So I'm trying not to be an elitist, to read a little bit of everything, and pick up The Hunger Games. And sure enough, the characters are sympathetic, the world is imaginative enough to keep me interested, and the writing practically reads it by itself. I sat up until 6 AM finishing it. At times it's harsh, but then at others it's so warm.

But then ... And now I don't know what to say, because when the main characters finally do live through the game, forget all the dead children, the grandest tragedy is that the main character faked her love for Peeta to win the viewers sympathy and receive prizes ... Yet how can I not think it's wrong to care about this after Rue's burial where we're constantly made concious about the cameras watching, and I'm thus made to feel bad about caring about Rue, because ... How am I any better than the viewers of Panem, accepting the entertainment I'm given at its horrible premises ... I mean, it's a book about children killing each other, yet the love triangle it creates is the biggest issue, the dramatic realization of its creation the way to end the first novel, deserving of such emphasis? It's almost ridiculous.

━━━━━━━━━━━━━━━━━━━━

Work to do:
A: Using the Hunger Games reflection, answer each question briefly.
(i) Until what time did the writer stay up to finish the book?
(ii) For whom did the main character fake her love?
(iii) After whose burial are readers made conscious of the watching cameras?
B: For each statement, say whether it agrees with the Hunger Games reflection, and quote the words that decide it.
(i) The writer found the characters unsympathetic.
(ii) The main character faked her love to win the viewers' sympathy and receive prizes.
(iii) The writer describes the book as harsh throughout, with no warmth.

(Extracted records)
━━━━━━━━━━━━━━━━━━━━

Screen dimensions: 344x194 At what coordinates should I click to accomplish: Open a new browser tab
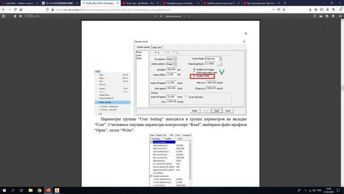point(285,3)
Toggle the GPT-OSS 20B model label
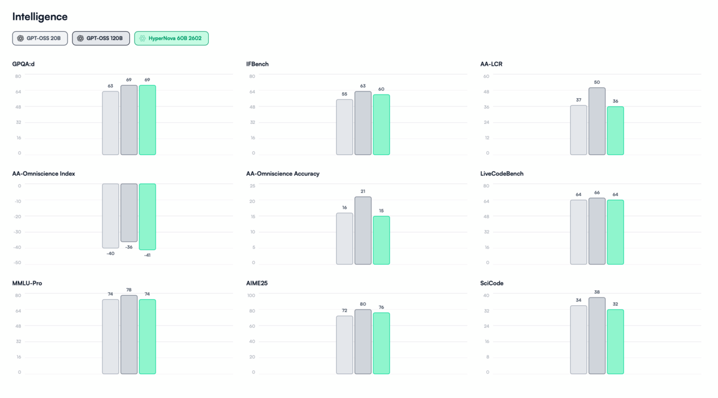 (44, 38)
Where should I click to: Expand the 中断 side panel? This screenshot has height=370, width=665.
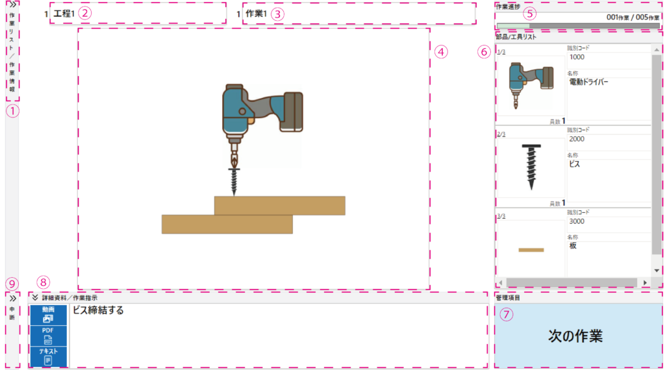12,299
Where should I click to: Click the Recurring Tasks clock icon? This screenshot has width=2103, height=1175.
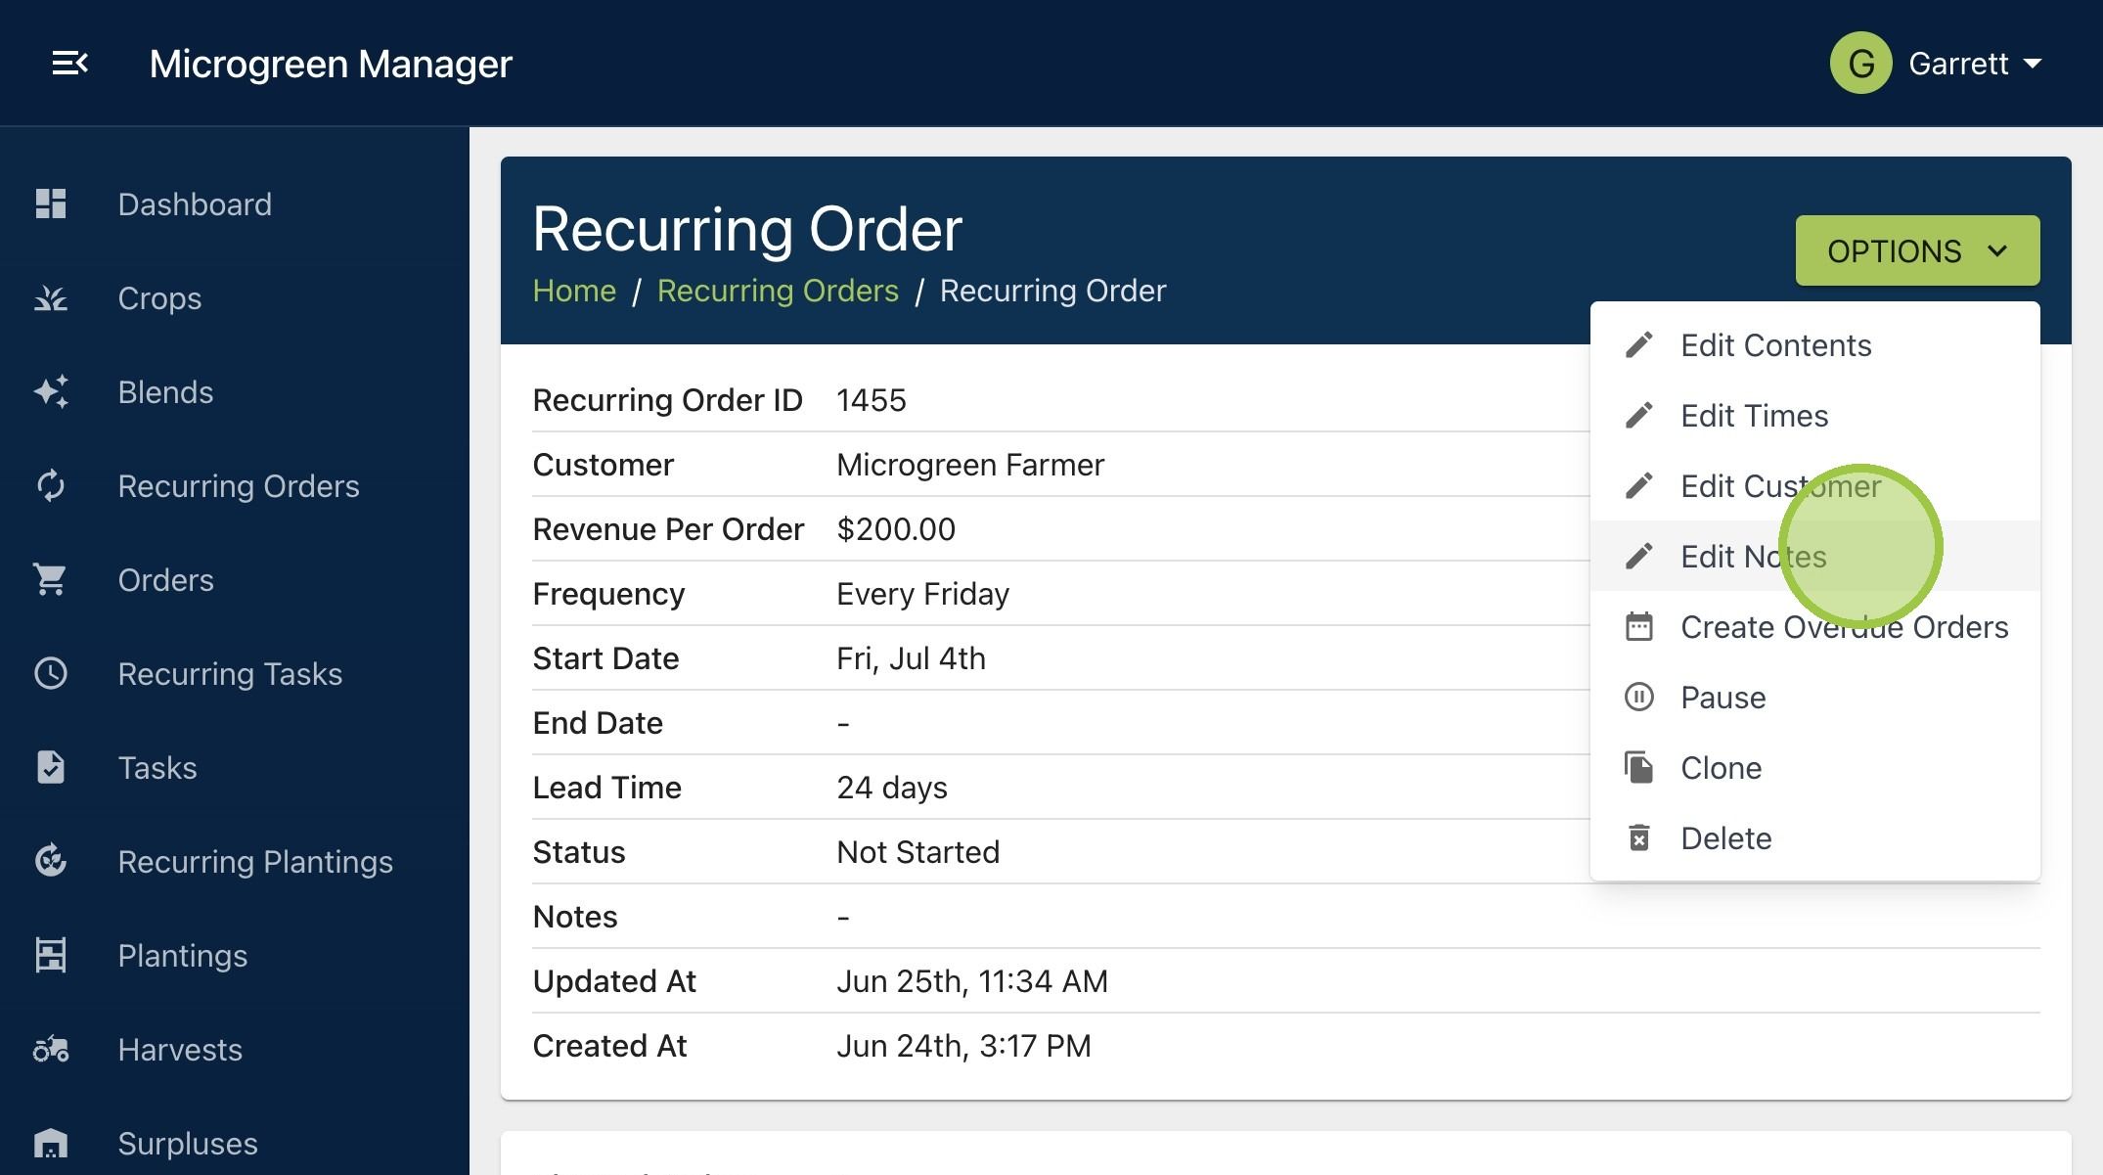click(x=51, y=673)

━━━━━━━━━━━━━━━━━━━━

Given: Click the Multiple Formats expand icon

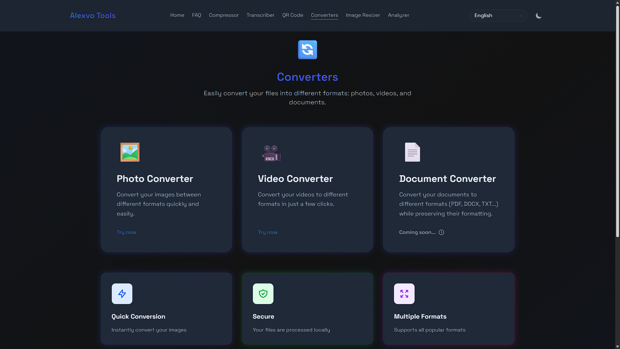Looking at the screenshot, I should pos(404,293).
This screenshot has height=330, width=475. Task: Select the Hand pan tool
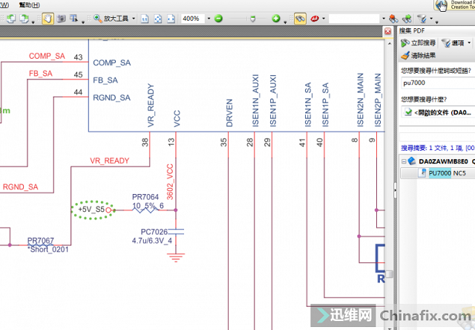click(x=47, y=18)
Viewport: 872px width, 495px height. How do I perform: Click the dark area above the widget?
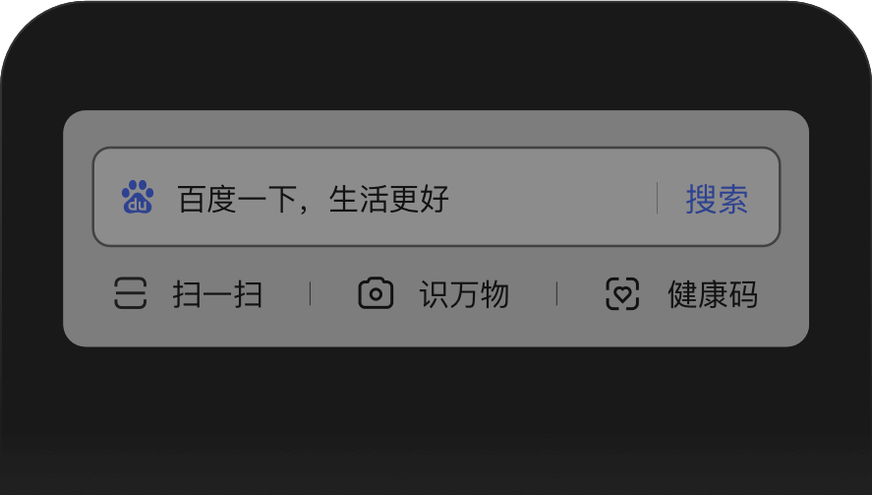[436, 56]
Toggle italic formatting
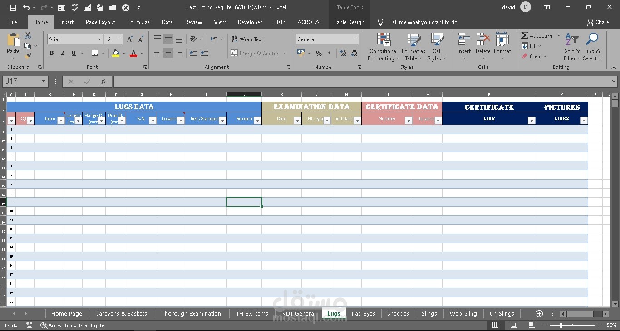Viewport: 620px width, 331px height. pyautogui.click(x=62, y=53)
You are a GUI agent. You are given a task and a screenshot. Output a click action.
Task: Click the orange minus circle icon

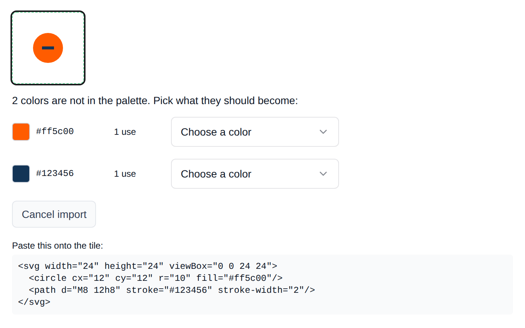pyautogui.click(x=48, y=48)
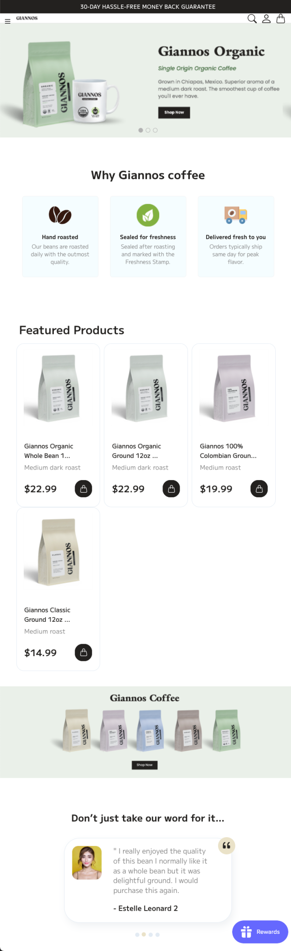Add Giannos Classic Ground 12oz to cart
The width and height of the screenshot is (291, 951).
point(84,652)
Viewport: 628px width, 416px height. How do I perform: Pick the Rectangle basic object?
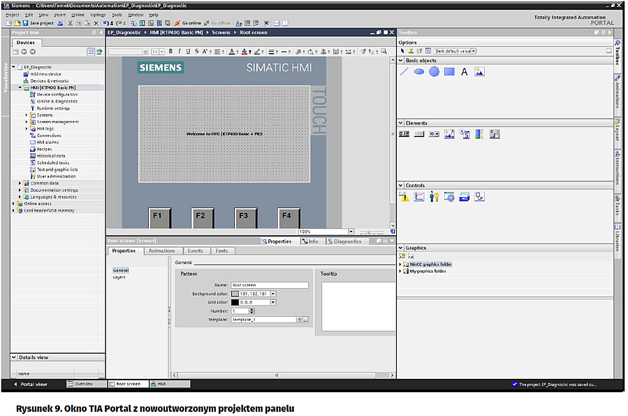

━━━━━━━━━━━━━━━━━━━━

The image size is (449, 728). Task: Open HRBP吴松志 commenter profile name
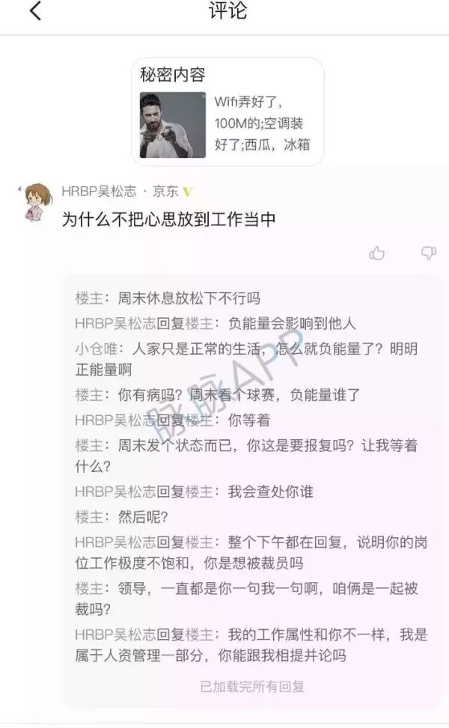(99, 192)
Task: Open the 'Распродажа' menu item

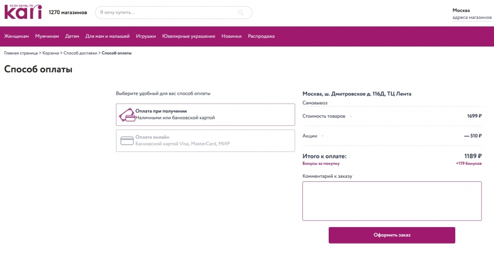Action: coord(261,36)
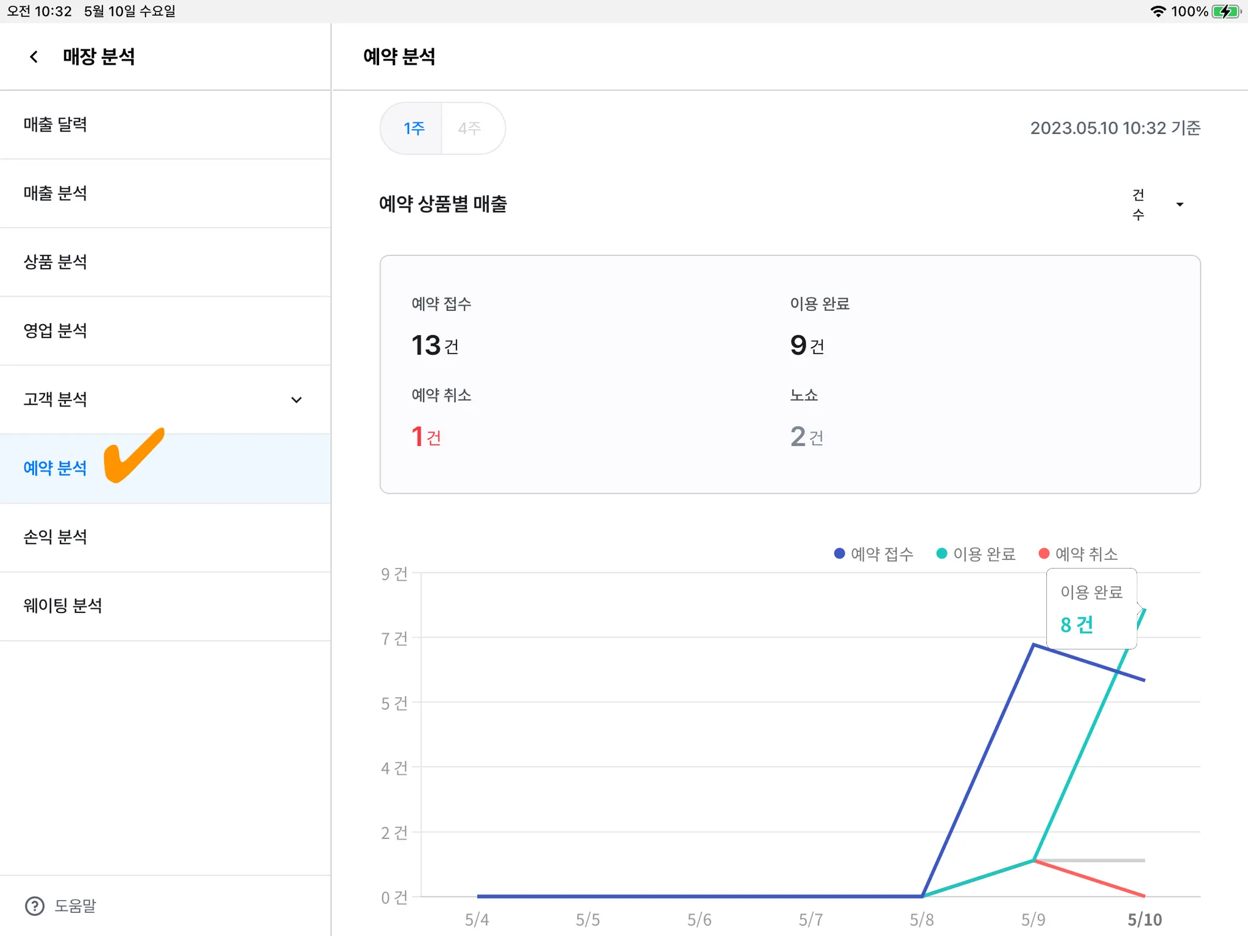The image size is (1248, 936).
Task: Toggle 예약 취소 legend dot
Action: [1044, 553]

━━━━━━━━━━━━━━━━━━━━

Solutions to the problems:
A:
(i) 6 AM
(ii) Peeta
(iii) Rue's

B:
(i) No: "the characters are sympathetic"
(ii) Yes: "the main character faked her love for Peeta to win the viewers sympathy and receive prizes"
(iii) No: "At times it's harsh, but then at others it's so warm."